Qualcosa era, fra tanto, squadernata sotto gli occhi miei: la pandetta del 1799, quella che certo raccoglieva i nomi di tante vittime della lor funesta pazzia e della reazione implacabile della tragica coppia che riacquistava il suo regno e si vendicava. Sfogliai quelle pagine, soffermandomi a quando a quando, su qualcuna delle più suggestive…  Ecco la relazioni del supplizio di Gabriele Manthonè, ecco quelle degli ultimi momenti d’Ettore Carafa, di Ignazio Ciaja, del duchino di Cassano, Gennaro Serra, dei due Pignatelli, di Eleonora Pimentel Fonseca…

Don Domenico Cirillo andava appresso a don Mario Pagano, con berrettino bianco in testa e giamberga lunga di color turchino, e stentò molto a morire.

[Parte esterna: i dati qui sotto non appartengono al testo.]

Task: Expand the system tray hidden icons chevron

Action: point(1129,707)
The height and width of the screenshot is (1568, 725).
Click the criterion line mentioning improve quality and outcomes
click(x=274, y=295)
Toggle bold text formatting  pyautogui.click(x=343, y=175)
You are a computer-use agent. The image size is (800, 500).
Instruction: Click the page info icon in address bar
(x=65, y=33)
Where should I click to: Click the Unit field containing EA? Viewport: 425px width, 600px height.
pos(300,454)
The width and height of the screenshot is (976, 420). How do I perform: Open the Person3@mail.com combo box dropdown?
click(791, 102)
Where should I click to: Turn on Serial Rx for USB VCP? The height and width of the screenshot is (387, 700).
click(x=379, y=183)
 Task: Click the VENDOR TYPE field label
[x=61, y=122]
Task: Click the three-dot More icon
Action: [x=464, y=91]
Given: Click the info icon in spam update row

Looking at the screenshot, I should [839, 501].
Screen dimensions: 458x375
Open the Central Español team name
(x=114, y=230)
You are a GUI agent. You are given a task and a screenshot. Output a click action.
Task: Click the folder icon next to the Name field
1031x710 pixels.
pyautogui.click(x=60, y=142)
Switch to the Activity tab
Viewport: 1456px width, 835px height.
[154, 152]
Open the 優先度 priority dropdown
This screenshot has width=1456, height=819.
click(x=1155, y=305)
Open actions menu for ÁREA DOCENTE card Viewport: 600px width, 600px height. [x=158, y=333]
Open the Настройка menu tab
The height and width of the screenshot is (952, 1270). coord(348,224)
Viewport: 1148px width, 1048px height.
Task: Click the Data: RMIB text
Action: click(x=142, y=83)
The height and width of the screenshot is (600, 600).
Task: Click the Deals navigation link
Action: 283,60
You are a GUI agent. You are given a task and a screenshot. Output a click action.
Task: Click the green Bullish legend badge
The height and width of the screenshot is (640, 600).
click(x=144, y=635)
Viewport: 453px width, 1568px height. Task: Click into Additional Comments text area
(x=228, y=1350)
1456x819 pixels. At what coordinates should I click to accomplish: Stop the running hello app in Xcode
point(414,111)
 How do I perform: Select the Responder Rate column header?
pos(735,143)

Andiede alla morte con intrepidezza e presenza di spirto…


-  La chiesa si chiude – mi viene a dire il custode.


Mi levo. E’ già quasi l’ombra nella stanza. Il custode raccoglie i libri e li va a rinchiudere nello stipo. Ridiscendiamo la scaletta chi ci riconduce nella chiesa. Ora tutto qui è quasi nell’oscurità.